Thomas Piketty propose un revenu universel de 5000 euros mensuels.
Le « Rapport sur la justice mondiale » propose de diminuer le temps de travail par deux, soit d’environ 2100 heures travaillées par an aujourd’hui à 1000 heures en 2100. À l’horizon 2100, les auteurs imaginent un monde où le revenu moyen convergerait vers environ 5000 euros brut par mois dans tous les pays.
Le Rapport sur la justice mondiale est présenté comme une fiction scientifique, un projet utopique clairement défendu par ses auteurs. Il résulte de deux années de travaux menés par environ quarante chercheurs internationaux, aboutissant à une proposition de transformation de l’économie mondiale. Ce travail part d’un constat : sans un modèle alternatif, des régions comme l’Inde, l’Afrique et l’Amérique latine s’enrichiraient en suivant le même schéma que celui de l’Europe et de l’Amérique du Nord, entraînant une augmentation des émissions de carbone et une trajectoire de réchauffement climatique qui pourrait dépasser 4°C d’ici 2100.
La question centrale est : comment redéfinir la notion de prospérité afin de limiter le réchauffement à 1,8 degrés d’ici 2100 ? Le Rapport sur la justice mondiale propose une réponse articulée autour de quatre dimensions :
1. La redistribution à l’échelle mondiale.
2. Une réforme approfondie de l’ordre financier et économique international.
3. Une transformation radicale des systèmes énergétiques.
4. Des modifications substantielles des modes de consommation.
### Proposition de réduction du temps de travail
Le scénario élaboré par le rapport repose sur trois piliers :
1. **Premier pilier** : une décarbonation rapide de l’économie mondiale, qui inclut la sortie progressive des énergies fossiles, une électrification massive des usages et des investissements dans des infrastructures à faibles émissions de carbone, représentant 3 à 4 % du PIB mondial par an (soit environ 4000 milliards de dollars par an).

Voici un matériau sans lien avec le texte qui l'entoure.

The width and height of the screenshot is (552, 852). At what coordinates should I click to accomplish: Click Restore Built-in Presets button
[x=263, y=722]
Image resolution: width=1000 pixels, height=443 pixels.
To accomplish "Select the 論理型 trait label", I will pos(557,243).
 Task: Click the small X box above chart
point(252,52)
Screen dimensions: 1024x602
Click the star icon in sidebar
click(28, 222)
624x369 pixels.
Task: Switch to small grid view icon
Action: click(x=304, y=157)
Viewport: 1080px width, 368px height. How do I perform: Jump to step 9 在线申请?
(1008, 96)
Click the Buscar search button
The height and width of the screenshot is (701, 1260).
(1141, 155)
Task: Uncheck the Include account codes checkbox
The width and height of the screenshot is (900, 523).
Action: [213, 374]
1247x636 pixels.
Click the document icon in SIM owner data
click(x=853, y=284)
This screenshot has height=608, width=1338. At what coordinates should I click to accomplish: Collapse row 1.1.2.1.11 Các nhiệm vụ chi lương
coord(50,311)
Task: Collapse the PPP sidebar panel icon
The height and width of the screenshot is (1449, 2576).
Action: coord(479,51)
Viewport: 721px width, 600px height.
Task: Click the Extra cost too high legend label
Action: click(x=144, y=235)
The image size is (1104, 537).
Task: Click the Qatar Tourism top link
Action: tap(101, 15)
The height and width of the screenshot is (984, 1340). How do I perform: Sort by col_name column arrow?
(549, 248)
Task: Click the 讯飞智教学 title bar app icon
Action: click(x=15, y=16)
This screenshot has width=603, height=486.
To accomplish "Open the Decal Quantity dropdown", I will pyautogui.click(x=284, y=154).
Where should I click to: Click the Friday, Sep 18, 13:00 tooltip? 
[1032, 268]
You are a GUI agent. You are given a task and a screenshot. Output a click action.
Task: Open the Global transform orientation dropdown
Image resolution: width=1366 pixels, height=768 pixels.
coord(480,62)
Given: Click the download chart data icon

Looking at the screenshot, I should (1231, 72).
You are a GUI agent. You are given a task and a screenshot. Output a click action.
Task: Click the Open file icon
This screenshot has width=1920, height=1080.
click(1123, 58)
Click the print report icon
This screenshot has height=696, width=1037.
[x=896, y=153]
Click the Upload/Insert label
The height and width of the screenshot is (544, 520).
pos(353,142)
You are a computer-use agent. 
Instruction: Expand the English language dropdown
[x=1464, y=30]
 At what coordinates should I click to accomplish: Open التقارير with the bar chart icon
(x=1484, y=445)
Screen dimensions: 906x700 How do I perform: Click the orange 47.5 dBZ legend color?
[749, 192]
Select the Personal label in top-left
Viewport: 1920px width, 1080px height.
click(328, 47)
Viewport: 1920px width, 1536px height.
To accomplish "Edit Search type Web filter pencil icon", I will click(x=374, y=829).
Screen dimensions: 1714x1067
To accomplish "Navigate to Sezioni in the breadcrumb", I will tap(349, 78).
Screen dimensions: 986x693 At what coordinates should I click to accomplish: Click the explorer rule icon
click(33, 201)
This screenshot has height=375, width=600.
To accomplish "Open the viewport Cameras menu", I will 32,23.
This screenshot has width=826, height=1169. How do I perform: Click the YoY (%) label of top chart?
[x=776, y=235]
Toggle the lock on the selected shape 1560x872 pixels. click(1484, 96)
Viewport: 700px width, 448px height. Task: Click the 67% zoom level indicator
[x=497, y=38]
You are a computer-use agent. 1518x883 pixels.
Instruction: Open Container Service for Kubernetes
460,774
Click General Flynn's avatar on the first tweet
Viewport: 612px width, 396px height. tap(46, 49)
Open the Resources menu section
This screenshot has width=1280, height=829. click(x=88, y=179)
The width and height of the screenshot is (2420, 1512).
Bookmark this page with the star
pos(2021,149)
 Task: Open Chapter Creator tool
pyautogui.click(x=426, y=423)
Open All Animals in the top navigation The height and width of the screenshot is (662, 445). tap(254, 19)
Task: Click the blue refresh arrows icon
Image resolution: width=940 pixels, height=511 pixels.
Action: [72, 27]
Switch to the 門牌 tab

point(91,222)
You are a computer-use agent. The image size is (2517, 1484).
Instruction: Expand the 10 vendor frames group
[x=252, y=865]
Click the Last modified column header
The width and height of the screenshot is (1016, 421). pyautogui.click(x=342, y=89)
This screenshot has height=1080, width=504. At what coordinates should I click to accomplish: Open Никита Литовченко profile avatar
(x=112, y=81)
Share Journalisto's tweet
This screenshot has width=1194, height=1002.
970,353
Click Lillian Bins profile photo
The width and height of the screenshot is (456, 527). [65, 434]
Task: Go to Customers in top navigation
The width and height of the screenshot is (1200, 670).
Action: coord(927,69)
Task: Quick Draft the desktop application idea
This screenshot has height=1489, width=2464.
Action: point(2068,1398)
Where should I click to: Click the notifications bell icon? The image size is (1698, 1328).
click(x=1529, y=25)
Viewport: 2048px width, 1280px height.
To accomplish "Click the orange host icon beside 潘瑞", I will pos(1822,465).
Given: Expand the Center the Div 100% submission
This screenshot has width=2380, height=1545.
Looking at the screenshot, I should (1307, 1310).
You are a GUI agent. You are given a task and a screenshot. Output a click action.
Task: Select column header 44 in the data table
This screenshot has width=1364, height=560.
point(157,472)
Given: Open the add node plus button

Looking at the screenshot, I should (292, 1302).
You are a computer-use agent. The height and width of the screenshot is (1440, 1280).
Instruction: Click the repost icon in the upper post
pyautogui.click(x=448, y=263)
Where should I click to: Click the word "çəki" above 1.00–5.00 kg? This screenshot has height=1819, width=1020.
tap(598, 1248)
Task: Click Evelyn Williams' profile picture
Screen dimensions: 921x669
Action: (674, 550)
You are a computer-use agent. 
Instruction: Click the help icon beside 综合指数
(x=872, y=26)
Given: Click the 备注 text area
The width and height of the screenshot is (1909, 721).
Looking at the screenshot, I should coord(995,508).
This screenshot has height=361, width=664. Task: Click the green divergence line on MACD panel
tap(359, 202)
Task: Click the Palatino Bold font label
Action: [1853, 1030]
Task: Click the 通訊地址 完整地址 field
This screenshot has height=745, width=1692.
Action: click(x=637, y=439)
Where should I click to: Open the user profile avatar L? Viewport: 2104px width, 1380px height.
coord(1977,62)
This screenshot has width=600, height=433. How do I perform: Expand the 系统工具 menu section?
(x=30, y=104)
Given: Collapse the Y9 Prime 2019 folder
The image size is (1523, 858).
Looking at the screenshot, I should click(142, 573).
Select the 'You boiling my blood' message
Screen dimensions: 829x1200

2. **Deuxième pilier** : ce que les auteurs appellent la « suffisance ». Ils estiment que la transition écologique ne pourra pas se fonder uniquement sur les technologies, mais qu’elle nécessite une réduction de l’empreinte matérielle des économies. Cela inclut une réorientation vers des secteurs peu consommateurs de ressources, comme l’éducation et la santé, avec une diminution drastique du temps de travail, passant d’environ 2100 heures par an aujourd’hui à 1000 heures en 2100.
3. **Troisième pilier** : la réduction des inégalités, jugée essentielle pour garantir la transition, nécessitant un financement des investissements climatiques.
### L’impôt mondial sur la fortune
Le Fonds mondial pour la justice, co-dirigé par Thomas Piketty, constitue la pierre angulaire de cette initiative. Son objectif est d’assurer des chances de développement équitables parmi tous les pays, en redistribuant l’équivalent d’environ 10 % du PIB mondial chaque année.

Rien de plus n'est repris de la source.